→ **Extracted material**

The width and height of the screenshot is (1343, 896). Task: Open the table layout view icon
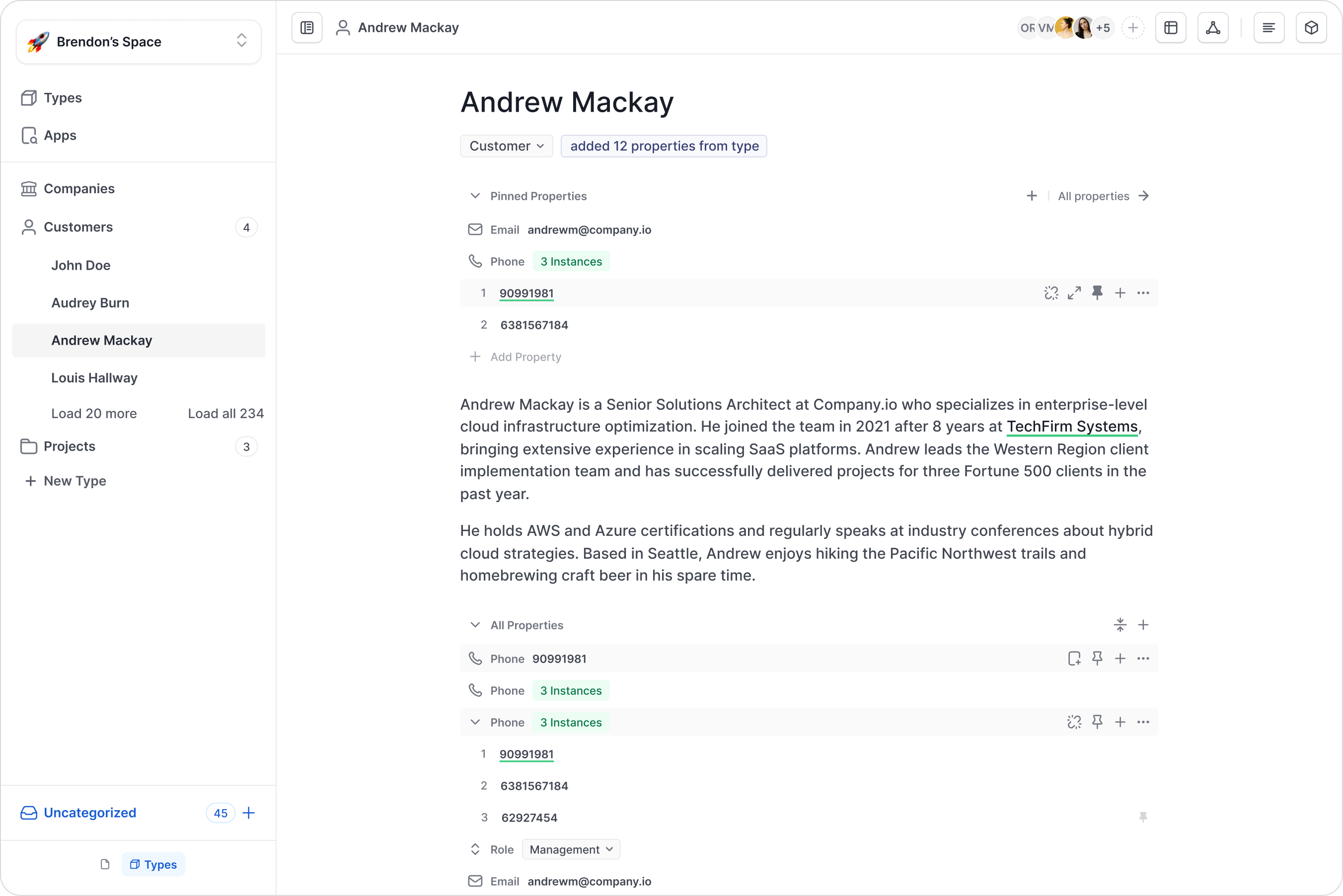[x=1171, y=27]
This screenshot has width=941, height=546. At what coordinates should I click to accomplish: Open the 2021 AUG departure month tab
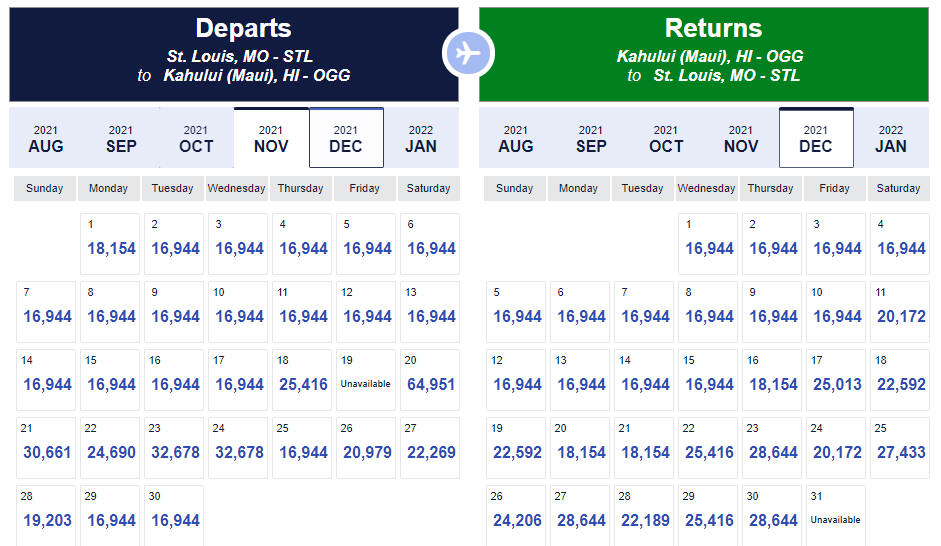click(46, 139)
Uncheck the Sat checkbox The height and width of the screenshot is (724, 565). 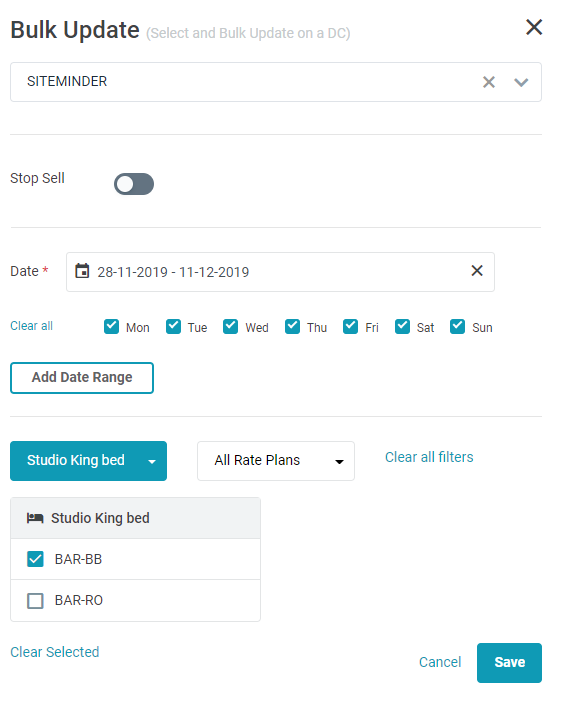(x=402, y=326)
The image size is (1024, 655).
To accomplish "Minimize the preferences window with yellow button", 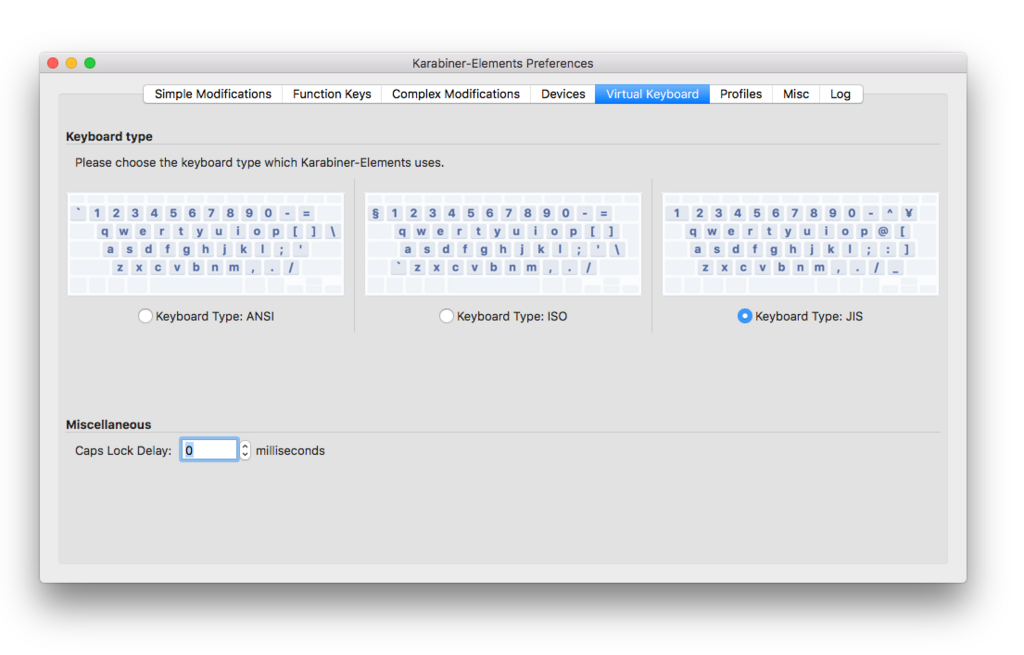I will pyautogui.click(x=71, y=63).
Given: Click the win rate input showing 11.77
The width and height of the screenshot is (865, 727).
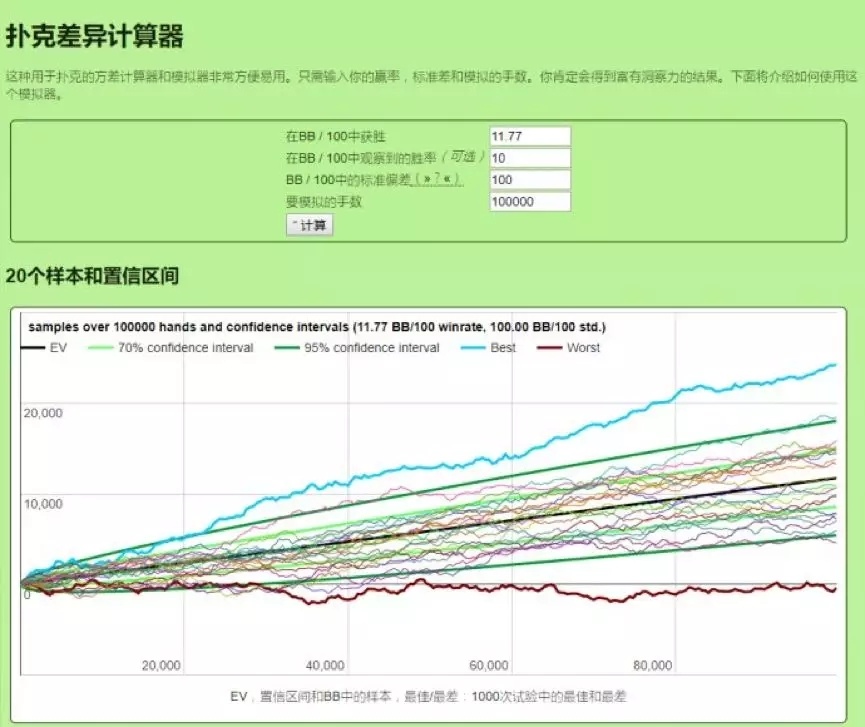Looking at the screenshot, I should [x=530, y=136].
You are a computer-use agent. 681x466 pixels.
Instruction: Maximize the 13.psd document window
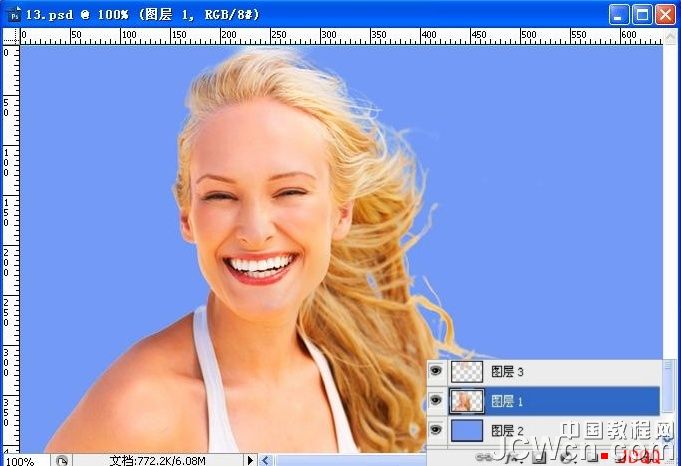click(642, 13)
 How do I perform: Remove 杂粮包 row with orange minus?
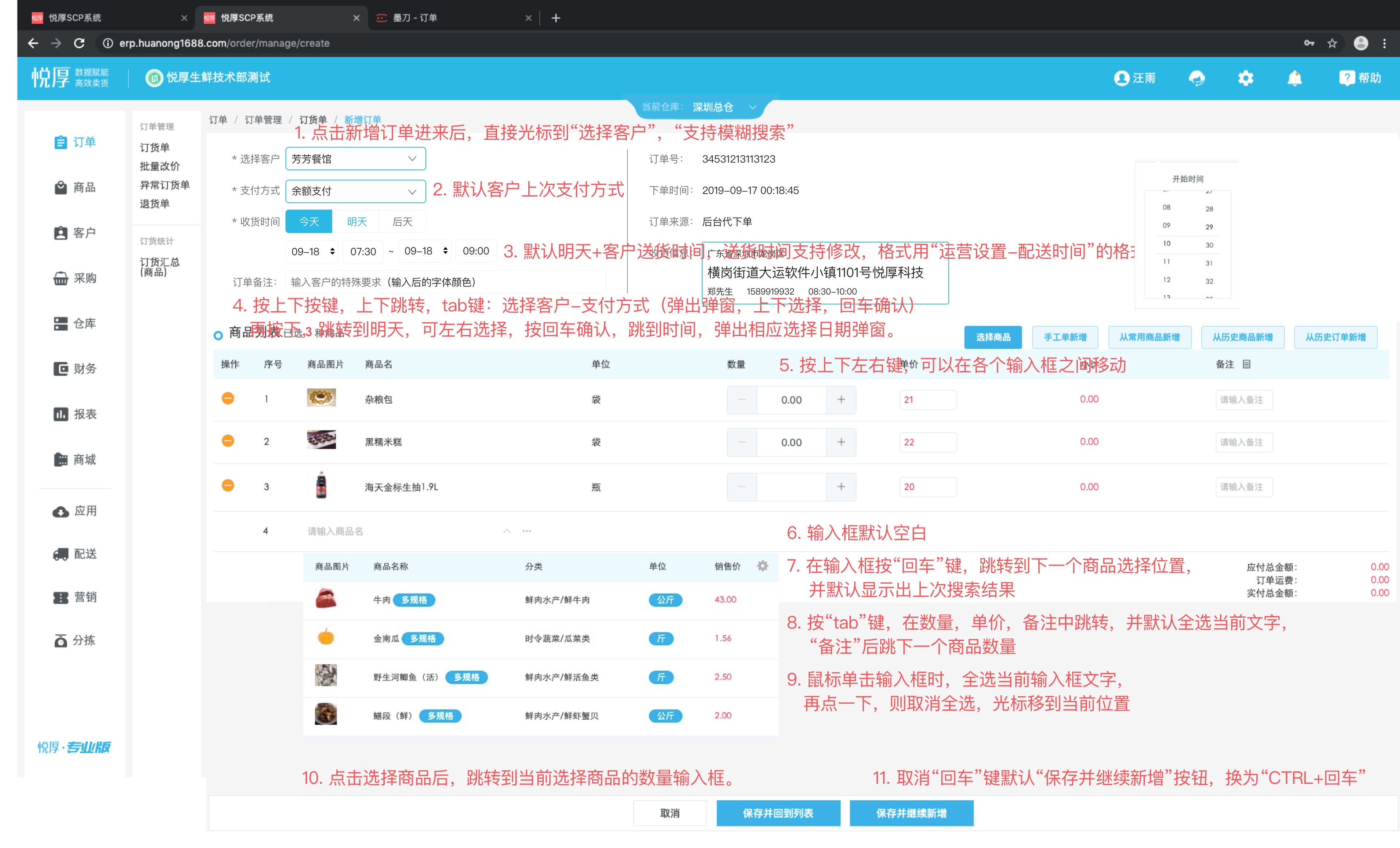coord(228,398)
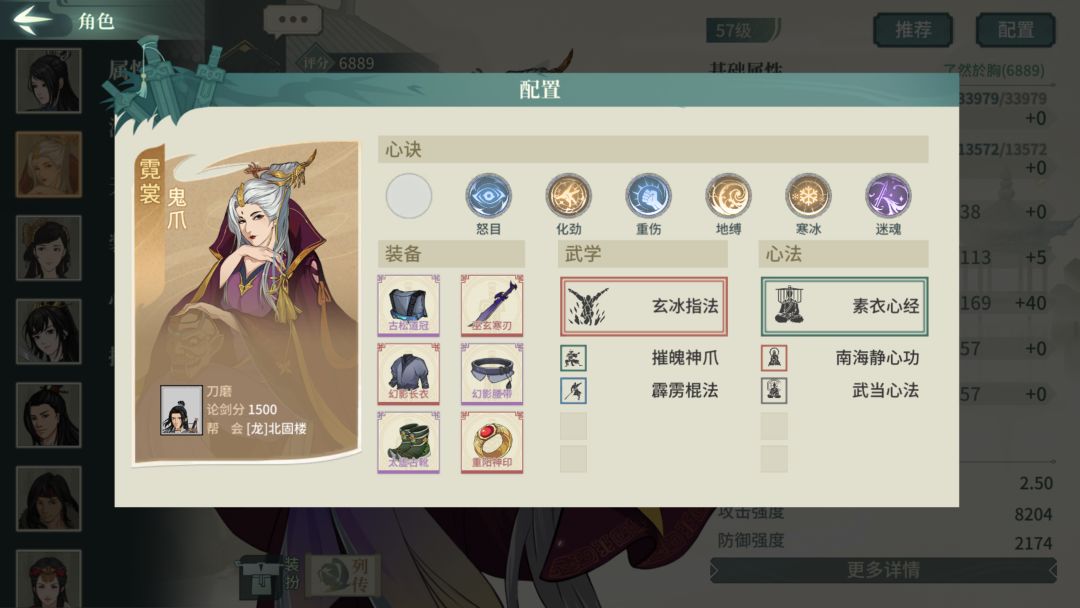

→ **The task**
Filter the material down to the lines containing the word "Open", and copy each of those lines in full.

→ **Answer to this exercise**
The width and height of the screenshot is (1343, 896). Task: Open the table layout view icon
This screenshot has width=941, height=546. At what coordinates should I click to accomplish: Open the 2021 AUG departure month tab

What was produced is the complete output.